Source data
>>>>>

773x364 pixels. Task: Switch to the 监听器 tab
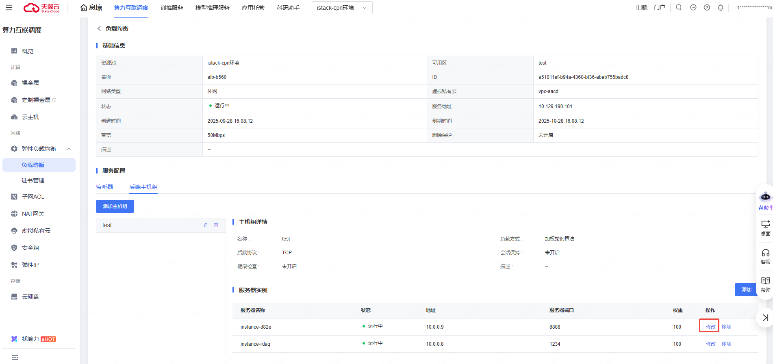click(104, 187)
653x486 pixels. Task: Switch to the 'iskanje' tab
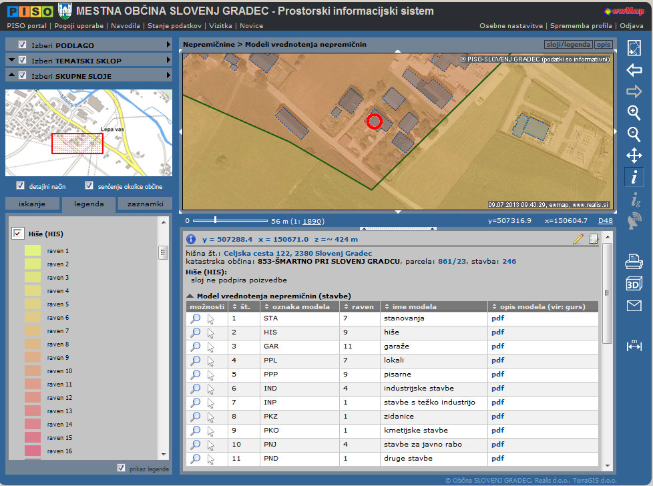pyautogui.click(x=32, y=204)
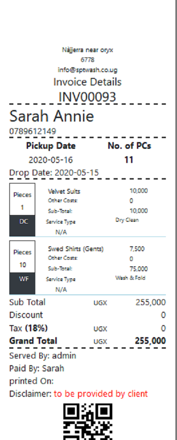Image resolution: width=177 pixels, height=440 pixels.
Task: Click the DC service badge
Action: [x=22, y=226]
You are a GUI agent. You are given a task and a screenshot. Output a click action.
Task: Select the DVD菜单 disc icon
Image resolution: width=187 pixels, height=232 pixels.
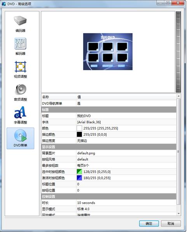20,135
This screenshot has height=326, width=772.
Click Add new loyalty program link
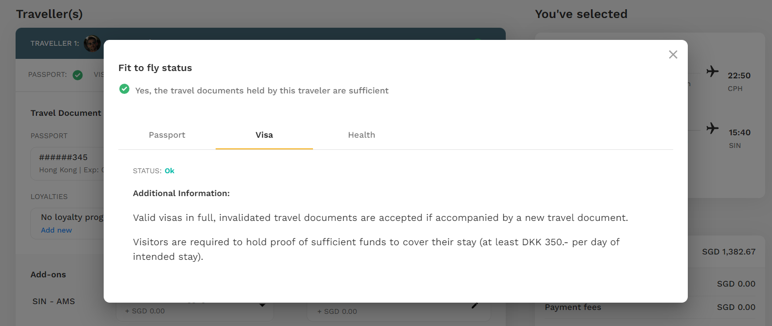coord(56,230)
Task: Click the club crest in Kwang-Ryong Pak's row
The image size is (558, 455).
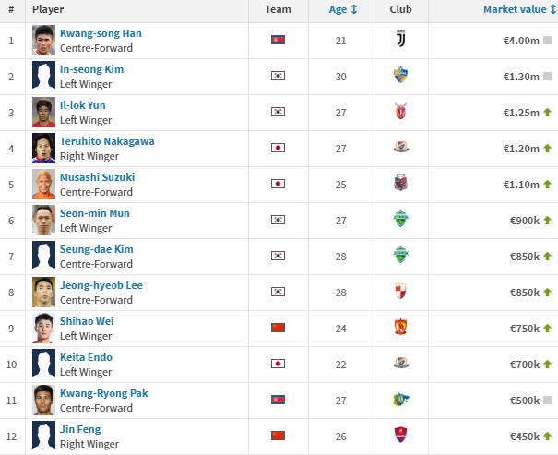Action: [x=400, y=399]
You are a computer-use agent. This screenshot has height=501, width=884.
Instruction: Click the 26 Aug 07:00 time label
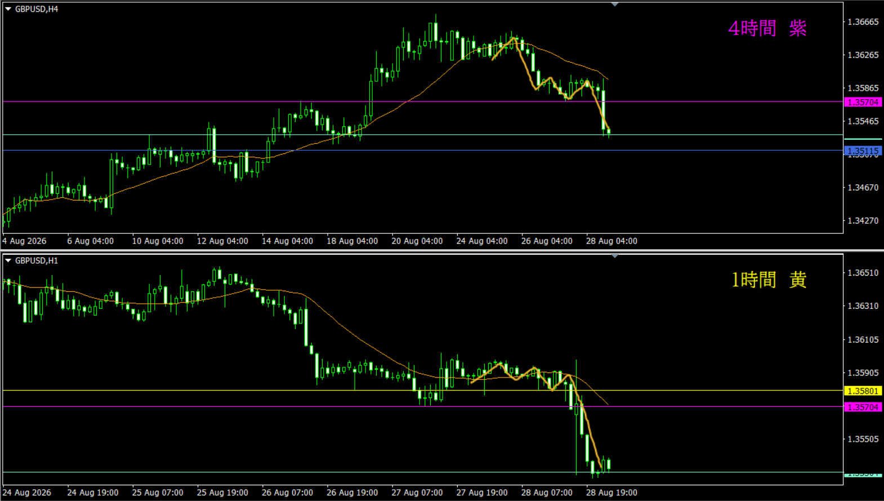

<<<<<

- THE PROBLEM
Copy only these lines from the records above, exactly: the one with "You are a GUI", the one with "This screenshot has height=326, width=772.", and those between. Skip the pictures.

- OUTPUT FOR THIS EXERCISE
You are a GUI agent. You are given a task and a screenshot. Output a click action.
Task: Select the DVD菜单 disc icon
Image resolution: width=187 pixels, height=232 pixels.
20,135
This screenshot has height=326, width=772.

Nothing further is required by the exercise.